Archiv der Kategorie: Leben als Studentin

Die junge Studentin Françoise wuchs in einem Dorf an der Küste des Indischen Ozeans auf. Jetzt studiert sie an der Universität in Tamatave / Toamasina und berichtet über ihr Leben in Madagaskar.

Madagaskar: Tamatave und die Zyklon-Gefahren

Madagaskar: Tamatave und die Zyklon-Gefahren

Da Madagaskar eine grosse Insel im Indischen Ozean ist wird sie jedes Jahr von Wirbelstürmen bedroht. Die am stärksten betroffenen Gebiete sind der Norden Madagaskars und die Ostküste, wo sich auch Tamatave befindet. Die Menschen, die in Tamatave leben, bereiten sich immer auf das Schlimmste vor, wenn bekannt wird, dass sich im westlichen Indischen Ozean ein Zyklon bildet.

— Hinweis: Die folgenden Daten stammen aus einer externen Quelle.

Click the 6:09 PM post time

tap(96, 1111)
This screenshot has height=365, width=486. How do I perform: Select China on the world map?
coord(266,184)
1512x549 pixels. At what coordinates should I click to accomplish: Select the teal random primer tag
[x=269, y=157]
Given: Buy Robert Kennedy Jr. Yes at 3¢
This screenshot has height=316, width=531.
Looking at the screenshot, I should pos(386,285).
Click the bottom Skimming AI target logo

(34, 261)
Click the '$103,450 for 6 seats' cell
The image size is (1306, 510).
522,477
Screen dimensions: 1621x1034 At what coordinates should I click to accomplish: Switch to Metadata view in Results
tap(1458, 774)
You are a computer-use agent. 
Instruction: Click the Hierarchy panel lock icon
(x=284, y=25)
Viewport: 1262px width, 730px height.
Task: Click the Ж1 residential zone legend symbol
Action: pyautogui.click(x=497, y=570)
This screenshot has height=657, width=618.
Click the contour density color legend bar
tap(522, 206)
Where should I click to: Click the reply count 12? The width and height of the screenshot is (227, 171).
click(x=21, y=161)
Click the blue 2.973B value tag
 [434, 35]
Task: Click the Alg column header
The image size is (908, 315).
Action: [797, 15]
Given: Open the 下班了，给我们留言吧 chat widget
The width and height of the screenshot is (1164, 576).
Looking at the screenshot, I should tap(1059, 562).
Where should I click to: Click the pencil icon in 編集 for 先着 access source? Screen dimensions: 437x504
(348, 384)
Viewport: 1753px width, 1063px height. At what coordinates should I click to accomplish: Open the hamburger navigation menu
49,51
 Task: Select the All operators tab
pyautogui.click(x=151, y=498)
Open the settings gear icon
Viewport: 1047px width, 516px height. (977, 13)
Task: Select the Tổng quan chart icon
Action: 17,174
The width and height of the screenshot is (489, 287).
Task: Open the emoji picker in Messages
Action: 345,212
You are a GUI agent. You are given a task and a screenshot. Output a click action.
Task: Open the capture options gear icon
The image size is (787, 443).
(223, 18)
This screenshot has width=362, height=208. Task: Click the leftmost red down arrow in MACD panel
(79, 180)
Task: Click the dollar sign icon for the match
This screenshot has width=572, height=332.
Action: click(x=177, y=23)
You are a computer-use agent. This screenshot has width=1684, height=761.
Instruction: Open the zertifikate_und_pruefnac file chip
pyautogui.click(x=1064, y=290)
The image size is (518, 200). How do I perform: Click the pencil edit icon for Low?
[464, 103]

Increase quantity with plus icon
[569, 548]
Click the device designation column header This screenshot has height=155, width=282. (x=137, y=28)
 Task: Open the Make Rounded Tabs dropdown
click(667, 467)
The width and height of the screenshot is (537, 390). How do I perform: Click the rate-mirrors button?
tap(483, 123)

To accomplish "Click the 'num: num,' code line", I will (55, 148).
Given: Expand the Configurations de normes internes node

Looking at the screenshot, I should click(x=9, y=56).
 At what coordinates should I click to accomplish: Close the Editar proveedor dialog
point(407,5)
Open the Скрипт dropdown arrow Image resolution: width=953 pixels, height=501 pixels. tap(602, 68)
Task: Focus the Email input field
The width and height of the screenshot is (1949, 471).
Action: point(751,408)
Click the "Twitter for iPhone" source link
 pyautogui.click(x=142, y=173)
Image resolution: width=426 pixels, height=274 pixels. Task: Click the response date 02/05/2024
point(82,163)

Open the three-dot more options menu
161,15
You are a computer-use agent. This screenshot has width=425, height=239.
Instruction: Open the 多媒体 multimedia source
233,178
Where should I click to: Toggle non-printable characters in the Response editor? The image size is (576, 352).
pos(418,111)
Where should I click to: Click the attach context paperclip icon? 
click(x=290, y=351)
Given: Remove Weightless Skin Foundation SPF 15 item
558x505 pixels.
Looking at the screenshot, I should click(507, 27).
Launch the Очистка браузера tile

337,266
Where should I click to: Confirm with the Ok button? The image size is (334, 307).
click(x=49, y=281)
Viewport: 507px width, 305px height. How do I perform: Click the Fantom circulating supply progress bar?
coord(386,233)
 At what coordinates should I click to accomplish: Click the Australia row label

Madagaskar: Tamatave und die Zyklon-Gefahren
Die Zyklonsaison dauert vom Januar bis in den Mai, und man weiss nie lange im Voraus, wann sie “angreifen“. Manchmal wird Madagaskar im Laufe eines Jahres zwei- oder dreimal von Zyklonen getroffen, und einer von ihnen zieht dann mit grosser Wahrscheinlichkeit über Tamatave. Die Region um Tamatave (Toamasina) liegt auf Meereshöhe und kann daher sehr leicht überschwemmt werden wenn heftige Regenfälle über Stunden fallen. Auch wenn die Bewohner über die Gefahren eines aufziehenden Zyklons gut informiert und auch mobilisiert wurden und sie glauben, gut vorbereitet zu sein, ist Tamatave nach dem Durchzug eines Wirbelsturms oft zerstört. Überall gibt es sind Schäden, die Hälfte der Einwohner ist betroffen; fast alle Häuser sind beschädigt, besonders die Holzhäuser der Bewohner im unteren Bezirk. Gebäude, Infrastrukturen sind reparaturbedürftig, und oft ist ein ganzer Bezirk völlig überflutet.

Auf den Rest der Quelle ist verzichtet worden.